Other countries that were also rated as extremely poor are India, China, Bangladesh, DR Congo, Indonesia, Pakistan, Tanzania, Ethiopia and Kenya.
At the Council on Foreign Relations (CFR) in Washington on Wednesday, in advance of the World Bank/IMF Spring Meetings, World Bank President, Dr Jim Yong Kim, stated that the global bank would deal with the extreme poverty in Nigeria and its counterparts in the coming years.
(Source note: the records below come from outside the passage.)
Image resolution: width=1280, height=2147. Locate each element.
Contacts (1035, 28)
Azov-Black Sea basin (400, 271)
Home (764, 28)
He said: “The fact is that two-thirds of the world’s extreme poor are concentrated in just five countries: India, China, Nigeria, Bangladesh, and the Democratic Republic of Congo. If you add another five countries, Indonesia, Pakistan, Tanzania, Ethiopia, and Kenya, the total grows to 80 per cent of the extreme poor.”Dr Kim stressed that the World Bank Group would focus on Nigeria and other nine countries, but emphasised that the plan would not make other countries in the world to be ignored.
“We will have a strategy that ensures that no country is left behind, as we move toward the target of ending extreme poverty by 2030,″ he said.The World Bank President also announced a series of measures aimed at strengthening the World Bank Group to better meet the evolving needs of clients, including a $100 billion increase in the lending capacity of the Bank’s lending arm for middle-income countries over the next decade.
According to Dr. Kim, this new innovations in financial management, and a boost in the institution’s ability to provide private sector support follows the record $52 billion replenishment of IDA, the World Bank’s fund for the poorest, in December 2013.
Kim also outlined how the Bank was positioning itself to better achieve its goals of ending extreme poverty by 2030 and boosting shared prosperity for the lowest 40 per cent in developing countries.
“We now have the capacity to nearly double our annual lending to middle-income countries from $15 billion to $26 to $28 billion a year. This means that the World Bank’s lending capacity will increase by $100 billion to roughly $300 billion over the next ten years.
“This is in addition to the largest IDA replenishment in history, with $52 billion in grants and concessional loans to support the poorest countries,” he said.